Home Notícias Quentinhas Peixeiro fala sobre reconstruir vida após empresa sofrer dois ataques do PGC

Peixeiro fala sobre reconstruir vida após empresa sofrer dois ataques do PGC

O empresário José Laércio dos Santos, 57, nunca vai esquecer os dias 17 de novembro do ano passado e 5 de fevereiro de 2013, quando a sua empresa de fabricação de cordas sofreu ataques criminosos e acabou incendiada. Investigações da polícia apontam que os dois atentados foram orquestrados por membros do PGC. Sem a única fonte de renda da família, o empresário peixeiro tenta recomeçar a vida, mas já admite não ter esperanças de conseguir reconstruir tudo de novo. “Estou com 57 anos e não sou mais garoto.
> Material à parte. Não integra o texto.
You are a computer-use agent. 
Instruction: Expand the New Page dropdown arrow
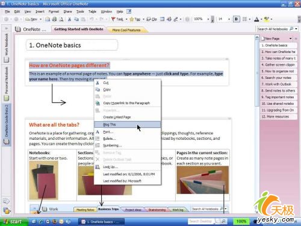coord(290,39)
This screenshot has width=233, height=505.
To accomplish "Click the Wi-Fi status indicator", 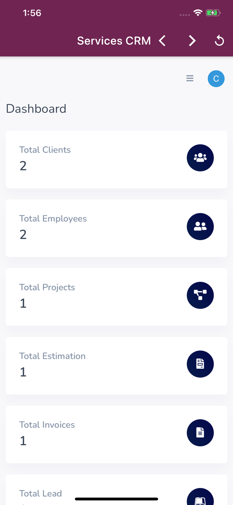I will pyautogui.click(x=198, y=12).
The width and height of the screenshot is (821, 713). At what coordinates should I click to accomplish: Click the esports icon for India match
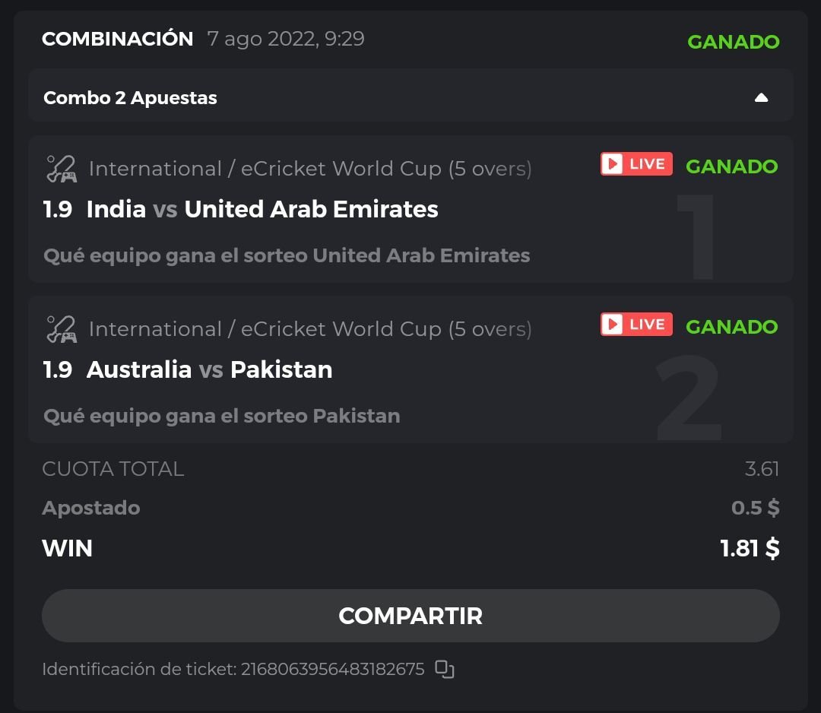[x=61, y=169]
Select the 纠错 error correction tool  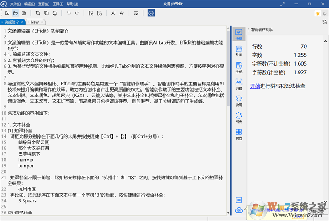click(239, 84)
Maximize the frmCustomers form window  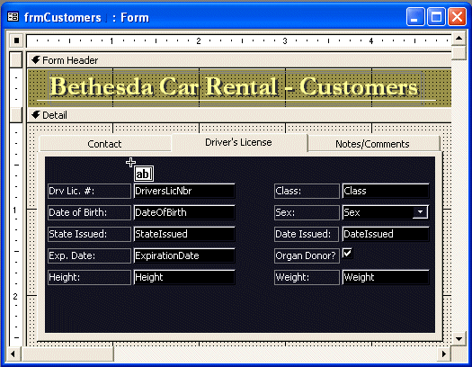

Eu comecei essa empresa há 37 anos”, lamenta.
No primeiro atentado, apenas parte do estoque foi atingida e a fábrica continuou funcionando normalmente. No entanto, a segunda ação dos bandidos foi fatal para o galpão na rua Orlando Ferreira, no bairro Machados, em Navegantes. Quase um mês após a nova tragédia, José calcula o prejuízo. “Perdemos tudo. Pelo menos 1200 toneladas de material viraram cinzas. Tive que dispensar um funcionário e estou pagando o salário de outros dois sem eles trabalharem. O prédio era alugado e eu ainda tinha mais quatro anos pra pagar, mas já entrei em acordo com o dono. Acho que perdi no mínimo uns R$700 mil com tudo isso”, lamenta.
O empresário garante que vai cobrar o prejuízo do Estado através de uma ação na Justiça, e ainda reclama da falta de ajuda da prefeitura de Navegantes. “Minha empresa foi atacada e eles querem que eu retire o entulho. Semana passada eu levei uma multa de R$20 mil da Fuman (fundação Municipal do Meio Ambiente de Navegantes) por causa disso. Mas eu não tenho dinheiro pra retirar. A prefeitura poderia ao menos me ajudar nisso, ao invés de multar. Pagava mais de R$ 50 mil em impostos por ano e é esse o tratamento que tenho”, lasca.
Vizinha da fábrica de cordas que virou cinzas, Otília Espíndola, 80, também teve prejuízo por causa do atentado na empresa ao lado de casa. “Tive que ficar dois dias fora de casa por causa da fumaça e ainda tive que reformar parte da casa, pois o muro caiu e parte da fumaça entrou e manchou o piso”, conta.